## Extract provided
----------------
Dr. Wyner has done research in a wide variety of subjects in information theory and communication theory, as well as in related areas of mathematics. He was one of the major players in the multiple-user Shannon theory explosion of the 1970's. One of his papers in this area, "The Rate-Distortion Function for Source Coding with Side-Information at the Decoder", written jointly with his longtime collaborator Jacob Ziv, won the 1977 Information Theory Society Prize Paper Award. He also worked in cryptology and analog scrambling, and in 1975 published a well-known paper on the so-called "wire-tap channel".

Dr. Wyner has been active in the IEEE Information Theory Society. He served for many years on the Society's Board of Governors, as Chairman of the Metropolitan New York Chapter, and as Co-Chairman of two international symposia and an international workshop. He was also the first Associate Editor for Shannon Theory (a term that he coined) of the IEEE Transactions on Information Theory. He served as Editor-in-Chief of the journal from 1983-1986. In 1976 he was President of the Information Theory Society. Commissioned by the Society, Dr. Wyner and Dr. N.J.A. Sloane collected and published the complete works of Claude Shannon (IEEE Press, 1993.  Click here for more information ). For contributions to the Information Theory Society, he received an IEEE Centennial Medal in 1984.
----------------
## Dataset extract

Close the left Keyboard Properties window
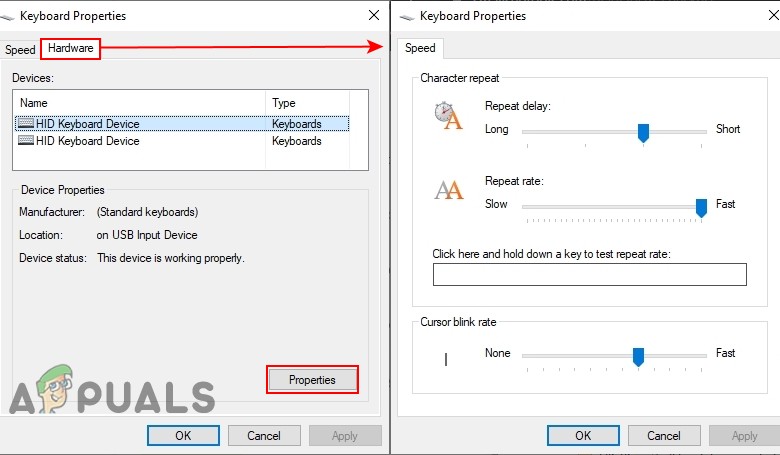Image resolution: width=780 pixels, height=455 pixels. (x=374, y=15)
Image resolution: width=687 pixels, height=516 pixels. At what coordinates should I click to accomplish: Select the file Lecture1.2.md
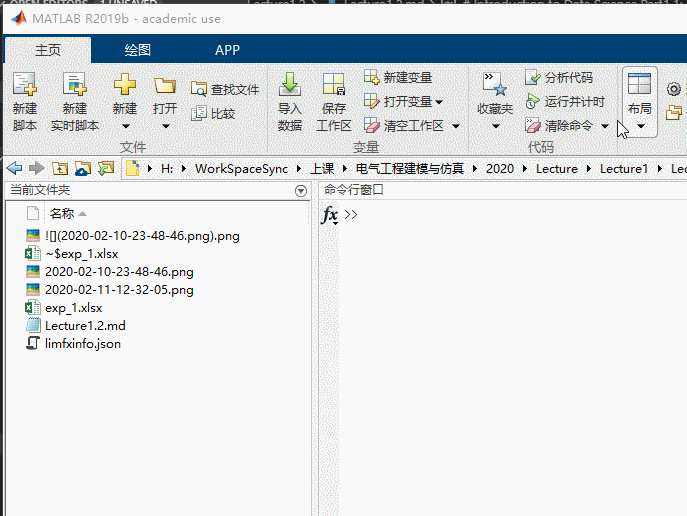pos(85,326)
----------------
## What is needed
Carry on the account of Dr. Wyner's career from the point where it stops.

## Result
He has also been active in the International Union of Radio Science (URSI), having served as Chairman of the United States Commission C (Signals and Systems) and as Vice-Chairman of the International Commission C.

He was the "Shannon Lecturer" at the IEEE International Symposium on Information Theory, held in Trondheim Norway in June 1994. This award, now called the "Claude E. Shannon Award", is the IEEE Information Theory Society's highest honor. In 1994, he was also elected to the United States National Academy of Engineering.